= BRIEF =
Check each line of the data, and copy those where "title" appears.

▼

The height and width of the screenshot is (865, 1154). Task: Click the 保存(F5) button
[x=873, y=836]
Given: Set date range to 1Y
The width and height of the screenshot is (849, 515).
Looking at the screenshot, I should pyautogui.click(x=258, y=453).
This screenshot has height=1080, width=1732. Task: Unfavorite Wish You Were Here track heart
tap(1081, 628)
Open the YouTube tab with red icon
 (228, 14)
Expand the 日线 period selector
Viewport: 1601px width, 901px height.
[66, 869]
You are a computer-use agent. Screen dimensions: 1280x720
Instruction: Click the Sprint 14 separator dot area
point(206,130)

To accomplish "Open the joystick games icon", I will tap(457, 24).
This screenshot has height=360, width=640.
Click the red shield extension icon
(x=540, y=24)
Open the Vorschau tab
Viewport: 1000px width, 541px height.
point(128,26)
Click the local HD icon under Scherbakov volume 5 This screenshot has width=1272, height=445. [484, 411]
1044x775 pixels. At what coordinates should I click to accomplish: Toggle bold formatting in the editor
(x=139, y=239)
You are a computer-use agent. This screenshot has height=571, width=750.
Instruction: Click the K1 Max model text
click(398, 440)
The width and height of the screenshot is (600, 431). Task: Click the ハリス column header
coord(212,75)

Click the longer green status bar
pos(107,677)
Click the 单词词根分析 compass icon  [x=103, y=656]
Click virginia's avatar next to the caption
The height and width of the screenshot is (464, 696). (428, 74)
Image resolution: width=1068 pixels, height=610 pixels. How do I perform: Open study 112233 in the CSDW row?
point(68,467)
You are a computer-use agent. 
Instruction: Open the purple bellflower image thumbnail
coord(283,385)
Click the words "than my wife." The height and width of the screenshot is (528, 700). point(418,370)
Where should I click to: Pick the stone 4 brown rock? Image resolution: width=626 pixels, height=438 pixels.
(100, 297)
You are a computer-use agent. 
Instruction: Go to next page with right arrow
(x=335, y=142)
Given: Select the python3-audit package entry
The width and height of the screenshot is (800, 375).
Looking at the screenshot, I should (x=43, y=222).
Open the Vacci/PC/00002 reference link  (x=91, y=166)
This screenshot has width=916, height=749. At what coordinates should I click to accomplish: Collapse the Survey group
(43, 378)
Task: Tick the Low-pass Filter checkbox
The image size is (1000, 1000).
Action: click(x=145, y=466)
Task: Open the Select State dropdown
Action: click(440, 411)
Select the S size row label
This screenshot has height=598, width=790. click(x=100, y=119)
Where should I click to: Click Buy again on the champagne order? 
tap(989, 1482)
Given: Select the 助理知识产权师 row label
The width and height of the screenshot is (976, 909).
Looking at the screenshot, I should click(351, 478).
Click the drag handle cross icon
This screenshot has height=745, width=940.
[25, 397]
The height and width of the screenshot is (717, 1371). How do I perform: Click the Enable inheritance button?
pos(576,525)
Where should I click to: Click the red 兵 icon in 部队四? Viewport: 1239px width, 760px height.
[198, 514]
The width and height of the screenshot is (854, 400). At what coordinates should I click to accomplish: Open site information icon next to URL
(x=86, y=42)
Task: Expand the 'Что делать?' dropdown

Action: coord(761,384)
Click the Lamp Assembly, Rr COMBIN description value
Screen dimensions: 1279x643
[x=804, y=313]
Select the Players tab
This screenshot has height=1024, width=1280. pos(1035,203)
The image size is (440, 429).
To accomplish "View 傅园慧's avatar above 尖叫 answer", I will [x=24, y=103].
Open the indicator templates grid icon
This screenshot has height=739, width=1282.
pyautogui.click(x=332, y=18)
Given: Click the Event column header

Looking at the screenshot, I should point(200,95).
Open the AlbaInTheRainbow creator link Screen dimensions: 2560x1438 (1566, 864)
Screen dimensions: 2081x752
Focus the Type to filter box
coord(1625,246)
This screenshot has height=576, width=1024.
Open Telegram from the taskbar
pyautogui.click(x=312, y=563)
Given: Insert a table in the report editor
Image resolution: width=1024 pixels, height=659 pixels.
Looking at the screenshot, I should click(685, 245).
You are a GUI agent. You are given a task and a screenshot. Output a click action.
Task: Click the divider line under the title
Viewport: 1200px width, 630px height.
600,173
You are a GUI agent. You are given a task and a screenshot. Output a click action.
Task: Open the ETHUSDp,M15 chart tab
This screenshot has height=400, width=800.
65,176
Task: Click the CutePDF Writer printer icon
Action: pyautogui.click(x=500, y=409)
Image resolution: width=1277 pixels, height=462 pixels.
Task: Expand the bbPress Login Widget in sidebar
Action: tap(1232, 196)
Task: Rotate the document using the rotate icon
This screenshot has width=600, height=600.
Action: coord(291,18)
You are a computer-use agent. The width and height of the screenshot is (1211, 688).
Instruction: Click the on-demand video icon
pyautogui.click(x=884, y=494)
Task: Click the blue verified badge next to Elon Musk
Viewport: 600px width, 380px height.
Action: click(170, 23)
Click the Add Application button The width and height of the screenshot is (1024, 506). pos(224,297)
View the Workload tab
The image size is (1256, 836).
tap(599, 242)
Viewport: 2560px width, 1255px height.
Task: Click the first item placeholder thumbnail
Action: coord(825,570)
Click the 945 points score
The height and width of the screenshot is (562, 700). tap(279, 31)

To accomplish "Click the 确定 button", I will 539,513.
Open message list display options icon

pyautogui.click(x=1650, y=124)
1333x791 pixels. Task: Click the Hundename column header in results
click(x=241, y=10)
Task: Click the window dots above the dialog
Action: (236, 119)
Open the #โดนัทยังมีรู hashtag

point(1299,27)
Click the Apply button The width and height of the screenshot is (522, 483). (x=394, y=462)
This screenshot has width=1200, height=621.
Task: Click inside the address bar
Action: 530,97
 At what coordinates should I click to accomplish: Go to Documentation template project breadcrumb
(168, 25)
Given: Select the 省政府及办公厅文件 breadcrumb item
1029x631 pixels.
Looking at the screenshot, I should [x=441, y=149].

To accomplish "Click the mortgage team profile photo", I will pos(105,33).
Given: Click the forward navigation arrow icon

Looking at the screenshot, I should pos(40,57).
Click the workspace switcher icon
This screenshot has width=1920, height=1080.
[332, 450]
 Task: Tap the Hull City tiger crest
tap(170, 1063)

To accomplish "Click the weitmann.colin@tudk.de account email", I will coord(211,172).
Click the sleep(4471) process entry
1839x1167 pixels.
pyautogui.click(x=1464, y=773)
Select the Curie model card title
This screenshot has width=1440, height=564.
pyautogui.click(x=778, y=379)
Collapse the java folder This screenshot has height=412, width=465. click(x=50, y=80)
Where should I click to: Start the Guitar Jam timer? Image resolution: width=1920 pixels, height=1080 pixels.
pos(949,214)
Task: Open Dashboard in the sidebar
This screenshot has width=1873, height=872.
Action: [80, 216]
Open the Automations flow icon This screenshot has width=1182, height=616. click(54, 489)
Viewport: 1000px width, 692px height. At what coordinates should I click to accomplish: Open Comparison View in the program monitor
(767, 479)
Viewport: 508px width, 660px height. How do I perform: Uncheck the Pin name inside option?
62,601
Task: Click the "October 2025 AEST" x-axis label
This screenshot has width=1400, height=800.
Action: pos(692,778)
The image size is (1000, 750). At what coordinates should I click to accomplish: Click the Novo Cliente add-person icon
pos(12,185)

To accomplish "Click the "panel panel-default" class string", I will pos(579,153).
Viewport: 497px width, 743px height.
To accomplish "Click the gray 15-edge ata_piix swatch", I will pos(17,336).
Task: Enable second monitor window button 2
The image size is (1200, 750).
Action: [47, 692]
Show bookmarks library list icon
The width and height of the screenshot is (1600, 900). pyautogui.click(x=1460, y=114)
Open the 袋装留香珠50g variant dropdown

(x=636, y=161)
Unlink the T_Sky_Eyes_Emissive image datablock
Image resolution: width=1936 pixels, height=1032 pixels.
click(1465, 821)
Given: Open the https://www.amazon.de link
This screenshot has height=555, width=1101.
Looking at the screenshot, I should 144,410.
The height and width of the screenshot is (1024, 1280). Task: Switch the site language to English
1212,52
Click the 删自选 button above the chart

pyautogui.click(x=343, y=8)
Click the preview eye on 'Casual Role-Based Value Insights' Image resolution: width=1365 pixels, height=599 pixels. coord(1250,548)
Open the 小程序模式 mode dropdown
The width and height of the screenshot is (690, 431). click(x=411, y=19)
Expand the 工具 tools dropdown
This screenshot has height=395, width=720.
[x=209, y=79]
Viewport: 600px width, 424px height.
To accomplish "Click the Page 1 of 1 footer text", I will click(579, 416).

▲

= ANSWER SECTION =
Task: Click the divider line under the title
Select the Curie model card title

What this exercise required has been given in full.